In the scope of this 384-page narrative, the author traces his musical progress year by year. Its pages are studded with numberless anecdotes about his dealings with the great, near great, and his orchestral triumphs. Flashes of humor lighten many passages, and the writer has a ready eye for presenting dramatic situations and highlights of his life. Two fairly long excerpts from "Pipetown Sandy" are given in "Marching Along": an eight-page description in chapter two of the Grand Review in Washington after the Civil War; and a twelve-stanza poem called "The Feast of the Monkeys" reprinted in the thirteenth chapter, and called by the writer "nonsense verses which have served to amuse my own grand-children" (about four and a half pages in length). In his biographical narrative Sousa mentions "The Fifth String" in various places, but nowhere, save in the appended bibliography of all his musical and literary creations, does reference to "The Transit of Venus" appear.
Abbe Niles' opinion of the book appeared in The Bookman in August, 1928: "The writer hoped for more than he found in 'Marching Along' . . . This is more a scrapbook than an autobiography: a mass of testimonials, scrolls of honor from this city and that, commands from royalty, press reviews, public correspondence on ancient controversies, photographs, statistics of miles traveled, countries seen, and attendance; anecdotes upon anecdotes, all tied together with a loose and slender thread of narrative and comment. In short, there is too little of Sousa and too much about him."

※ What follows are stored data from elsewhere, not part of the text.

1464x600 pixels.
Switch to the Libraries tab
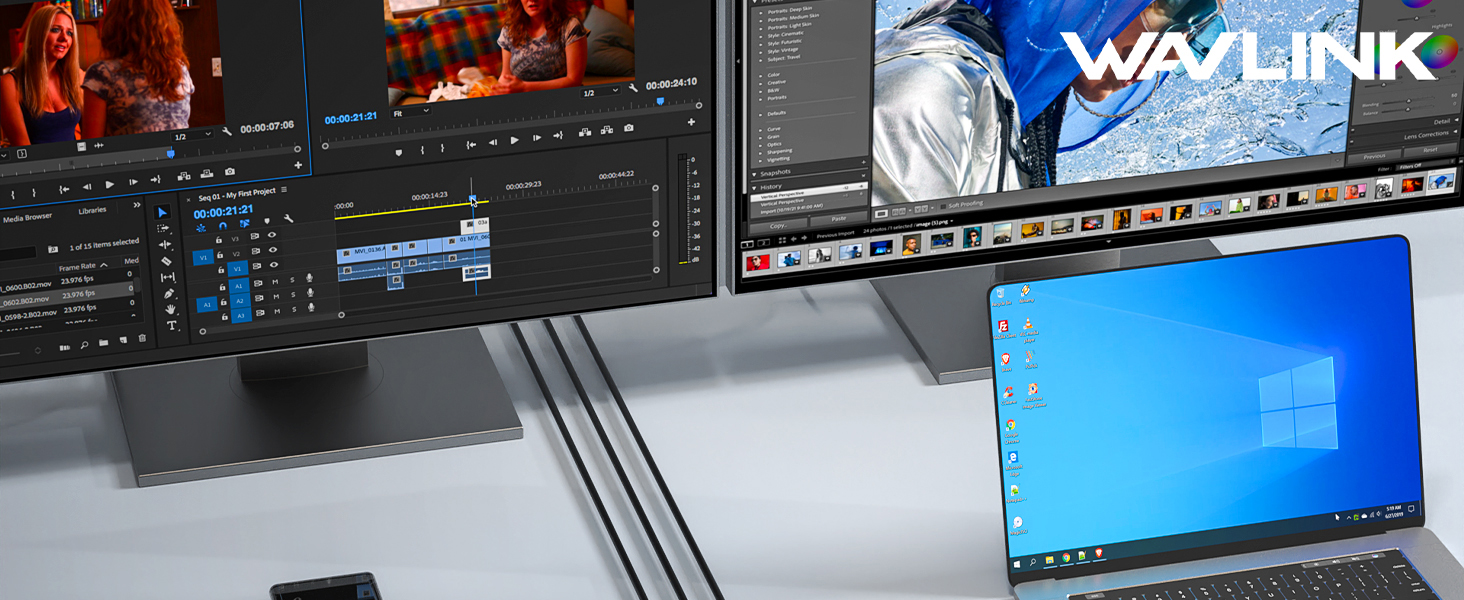point(92,211)
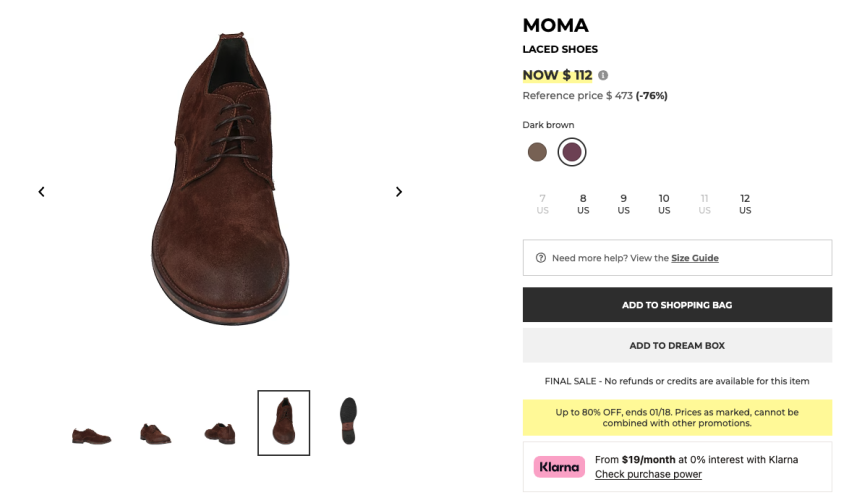Image resolution: width=849 pixels, height=503 pixels.
Task: Click Add to Shopping Bag button
Action: 677,305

The nation still needs a sympathetic and intimate interpretation of one of its musical geniuses.
A Final Note
In looking over his Officers' Training Record by special permission at the Navy Department in Washington, the writer was surprised to note that the bandmaster listed his occupation on the official record as "Composer, Novelist, Conductor of Sousa Band" in precisely that order. He was in his sixty-third year at the time, so we may conclude that he cherished writing in the evening of his life as one of his serious achievements.